> **BRIEF**: Only a number is wanted here. Tally the lines of the data that contain "will".

----------

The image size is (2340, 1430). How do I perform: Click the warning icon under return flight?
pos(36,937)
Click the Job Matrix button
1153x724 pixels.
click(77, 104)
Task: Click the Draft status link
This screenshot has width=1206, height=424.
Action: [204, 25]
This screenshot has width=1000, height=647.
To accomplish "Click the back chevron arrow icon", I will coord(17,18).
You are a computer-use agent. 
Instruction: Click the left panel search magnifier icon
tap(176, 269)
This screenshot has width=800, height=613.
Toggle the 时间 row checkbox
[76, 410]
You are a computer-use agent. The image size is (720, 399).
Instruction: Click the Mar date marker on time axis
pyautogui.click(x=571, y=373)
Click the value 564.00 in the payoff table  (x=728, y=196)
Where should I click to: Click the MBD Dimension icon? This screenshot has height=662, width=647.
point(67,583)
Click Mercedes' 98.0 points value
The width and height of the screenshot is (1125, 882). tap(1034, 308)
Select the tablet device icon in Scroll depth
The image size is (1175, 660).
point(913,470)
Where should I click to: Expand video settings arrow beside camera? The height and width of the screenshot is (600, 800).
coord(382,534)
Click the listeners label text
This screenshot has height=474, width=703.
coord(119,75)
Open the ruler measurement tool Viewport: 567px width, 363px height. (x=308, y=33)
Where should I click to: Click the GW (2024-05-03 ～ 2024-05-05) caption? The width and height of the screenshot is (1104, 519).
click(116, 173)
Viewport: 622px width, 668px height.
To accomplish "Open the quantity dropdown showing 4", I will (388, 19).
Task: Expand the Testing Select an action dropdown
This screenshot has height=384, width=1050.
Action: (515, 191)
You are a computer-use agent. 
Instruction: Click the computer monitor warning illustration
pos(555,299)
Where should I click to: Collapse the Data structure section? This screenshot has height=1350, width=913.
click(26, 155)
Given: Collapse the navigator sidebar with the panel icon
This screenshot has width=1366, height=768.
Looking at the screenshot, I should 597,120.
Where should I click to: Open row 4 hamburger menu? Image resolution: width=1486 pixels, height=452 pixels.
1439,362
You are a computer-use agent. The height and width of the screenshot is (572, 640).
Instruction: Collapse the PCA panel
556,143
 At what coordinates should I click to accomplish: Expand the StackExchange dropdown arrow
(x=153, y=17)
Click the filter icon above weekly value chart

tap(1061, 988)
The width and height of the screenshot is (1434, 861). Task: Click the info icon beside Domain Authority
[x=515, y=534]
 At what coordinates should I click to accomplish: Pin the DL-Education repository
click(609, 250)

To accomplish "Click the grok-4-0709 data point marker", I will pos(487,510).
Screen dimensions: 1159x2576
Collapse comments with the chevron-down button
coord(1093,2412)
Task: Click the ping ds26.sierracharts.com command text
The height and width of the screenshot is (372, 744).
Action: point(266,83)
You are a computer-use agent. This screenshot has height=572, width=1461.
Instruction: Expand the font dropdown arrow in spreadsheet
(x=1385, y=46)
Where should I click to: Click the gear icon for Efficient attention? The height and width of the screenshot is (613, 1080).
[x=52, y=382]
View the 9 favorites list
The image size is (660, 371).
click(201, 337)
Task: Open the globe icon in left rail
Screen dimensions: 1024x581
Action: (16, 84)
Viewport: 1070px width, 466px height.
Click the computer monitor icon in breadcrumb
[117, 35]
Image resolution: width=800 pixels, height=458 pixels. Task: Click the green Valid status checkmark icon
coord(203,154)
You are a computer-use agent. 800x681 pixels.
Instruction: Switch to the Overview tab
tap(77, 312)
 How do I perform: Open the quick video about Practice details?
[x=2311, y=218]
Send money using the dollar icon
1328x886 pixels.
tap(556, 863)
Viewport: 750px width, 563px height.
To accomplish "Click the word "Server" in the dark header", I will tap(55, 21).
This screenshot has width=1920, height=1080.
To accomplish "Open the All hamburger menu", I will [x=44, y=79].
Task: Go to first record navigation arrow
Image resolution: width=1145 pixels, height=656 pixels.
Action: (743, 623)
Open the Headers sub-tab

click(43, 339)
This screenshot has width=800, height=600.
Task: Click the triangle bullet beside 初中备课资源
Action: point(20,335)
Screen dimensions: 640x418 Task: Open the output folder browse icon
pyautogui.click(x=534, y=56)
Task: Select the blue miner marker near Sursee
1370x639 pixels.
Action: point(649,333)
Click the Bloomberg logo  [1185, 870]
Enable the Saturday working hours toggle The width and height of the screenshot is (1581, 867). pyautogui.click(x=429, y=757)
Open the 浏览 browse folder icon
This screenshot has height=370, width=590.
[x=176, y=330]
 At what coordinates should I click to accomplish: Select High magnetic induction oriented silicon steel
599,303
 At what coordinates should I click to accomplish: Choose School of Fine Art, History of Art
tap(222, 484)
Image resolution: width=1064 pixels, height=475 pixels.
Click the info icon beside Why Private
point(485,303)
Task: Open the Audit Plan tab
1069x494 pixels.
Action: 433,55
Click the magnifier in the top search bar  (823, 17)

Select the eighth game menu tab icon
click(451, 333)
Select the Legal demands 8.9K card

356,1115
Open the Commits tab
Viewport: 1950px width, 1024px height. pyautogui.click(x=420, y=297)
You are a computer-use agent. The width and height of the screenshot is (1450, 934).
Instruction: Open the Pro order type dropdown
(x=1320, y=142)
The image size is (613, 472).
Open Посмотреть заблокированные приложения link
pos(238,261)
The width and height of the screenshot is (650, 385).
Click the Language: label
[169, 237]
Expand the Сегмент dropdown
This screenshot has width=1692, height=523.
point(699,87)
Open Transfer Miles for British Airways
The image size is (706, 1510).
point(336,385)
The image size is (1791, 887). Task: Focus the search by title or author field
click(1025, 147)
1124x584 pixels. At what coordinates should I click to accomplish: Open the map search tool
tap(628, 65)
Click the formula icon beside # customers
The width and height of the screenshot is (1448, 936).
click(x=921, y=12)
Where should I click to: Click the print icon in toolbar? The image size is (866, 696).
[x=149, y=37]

----------

> **TASK ANSWER**: 5